Your objective: In the records below, find the line containing "Click the Flash Player help icon" and return it together with every later line, exactly as written; pictures are to be omitted.

Given data Block Start

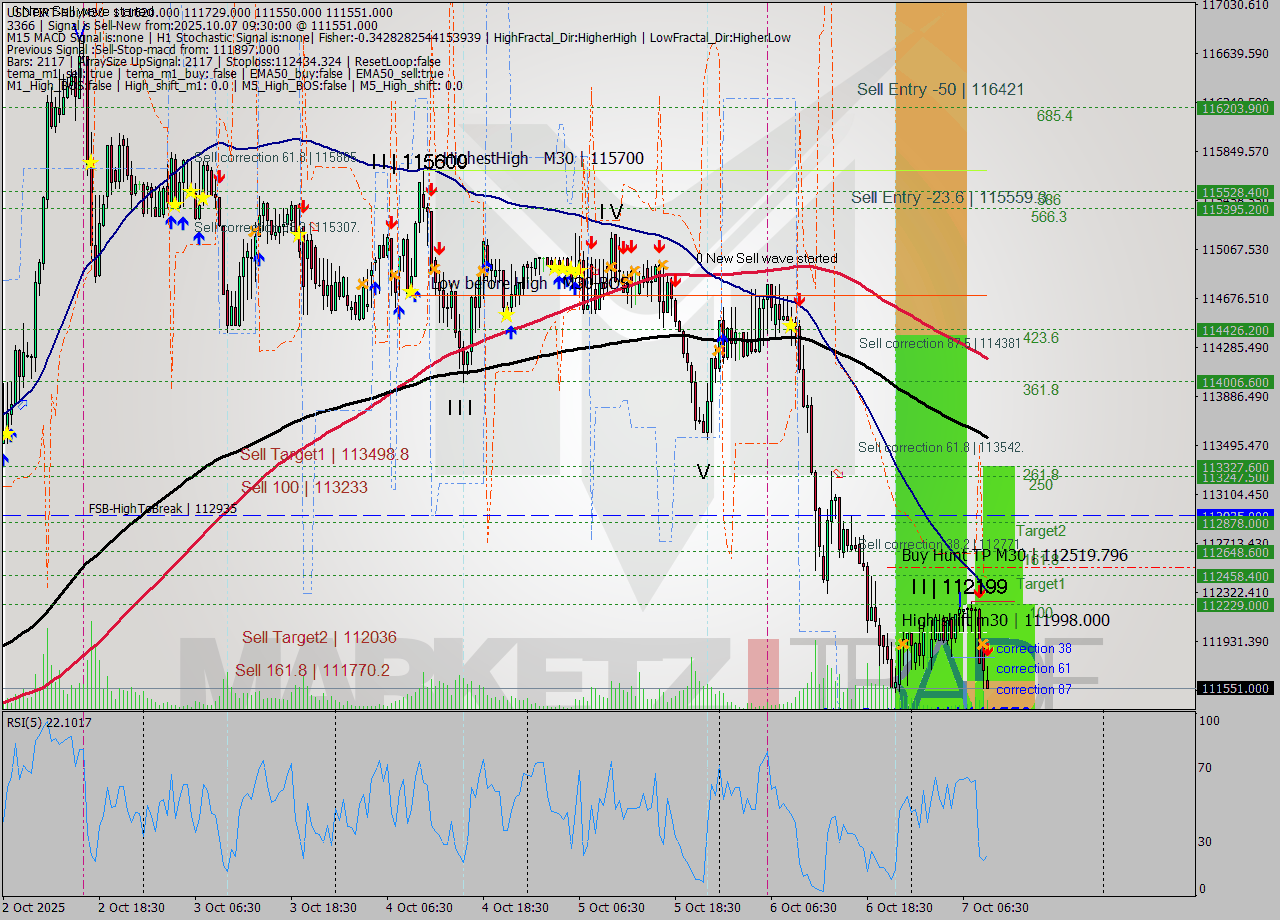Click the paired red arrows above the IV label

(626, 245)
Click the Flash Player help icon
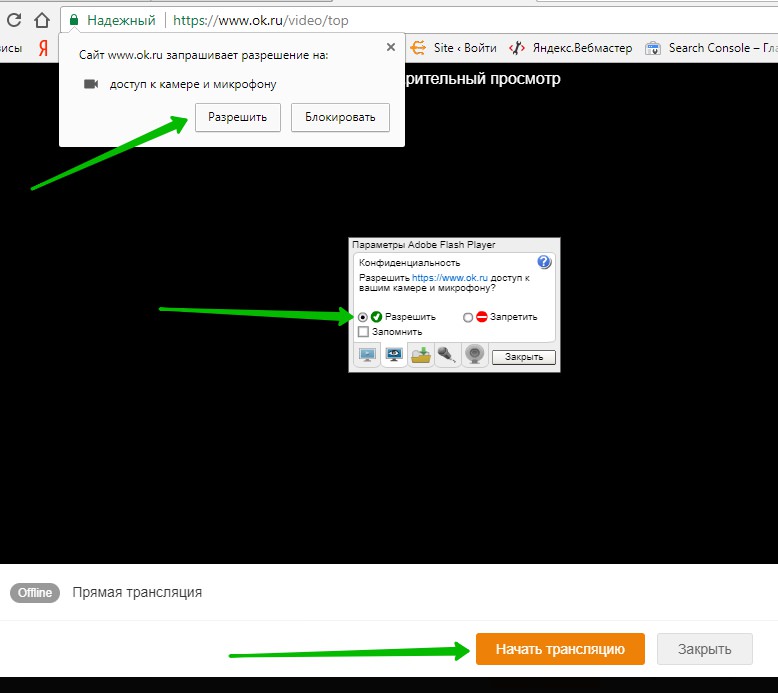The width and height of the screenshot is (778, 693). coord(544,262)
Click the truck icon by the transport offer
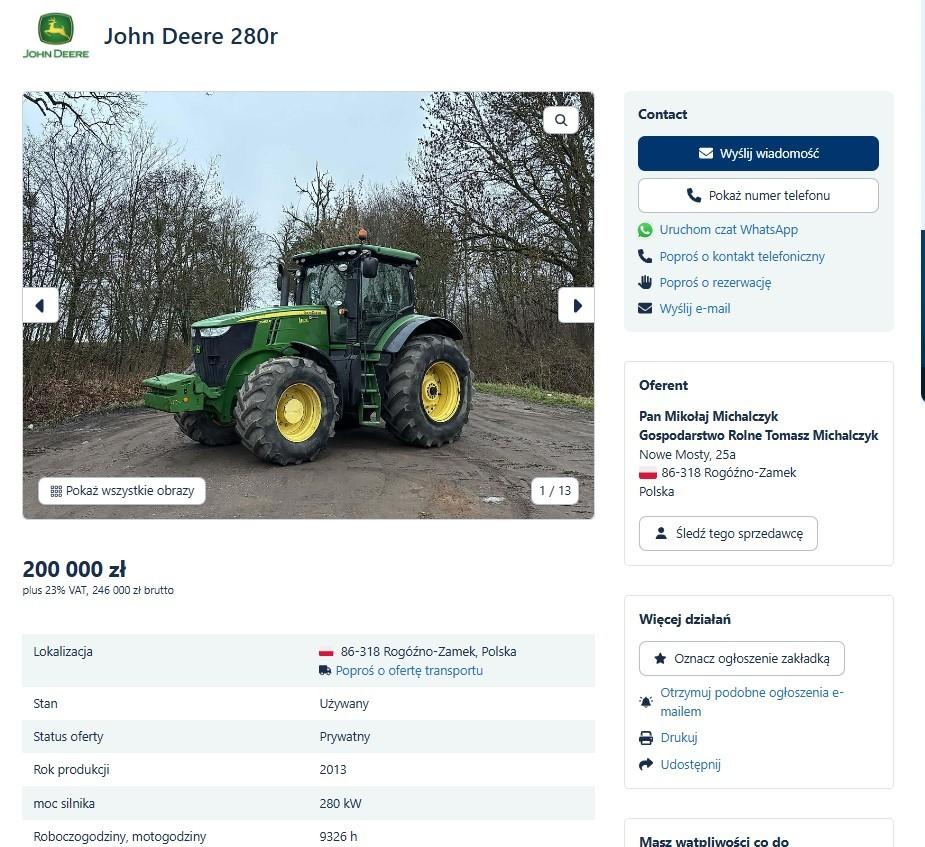Viewport: 925px width, 847px height. tap(325, 671)
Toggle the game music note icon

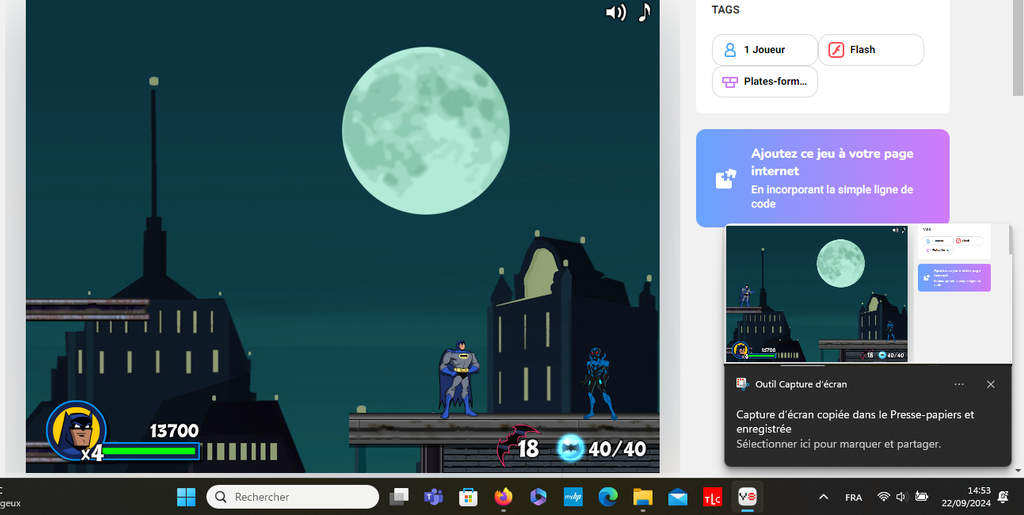point(644,12)
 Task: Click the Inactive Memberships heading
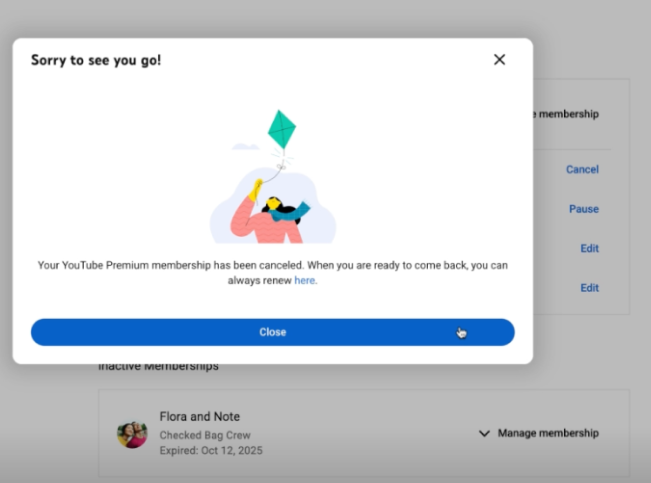click(158, 367)
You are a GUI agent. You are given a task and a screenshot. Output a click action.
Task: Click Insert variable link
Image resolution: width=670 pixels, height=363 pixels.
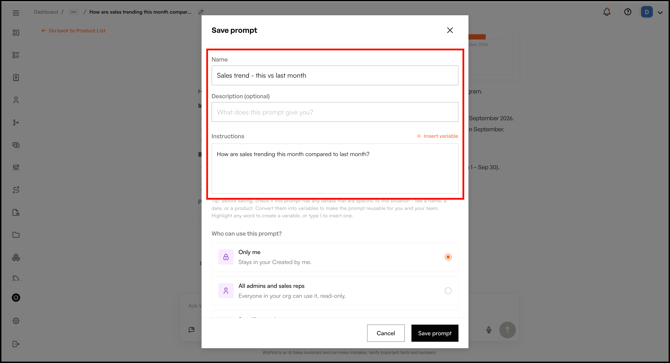pyautogui.click(x=437, y=136)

Given data Block End

Response area:
Click the Flash Player help icon
The width and height of the screenshot is (778, 693). coord(544,262)
Click the truck icon by the transport offer
Viewport: 925px width, 847px height. tap(325, 671)
Toggle the game music note icon

point(644,12)
 Task: Click the Inactive Memberships heading
click(158, 367)
You are a GUI agent. You are given a task and a screenshot. Output a click action.
Task: Click Insert variable link
Image resolution: width=670 pixels, height=363 pixels.
pyautogui.click(x=437, y=136)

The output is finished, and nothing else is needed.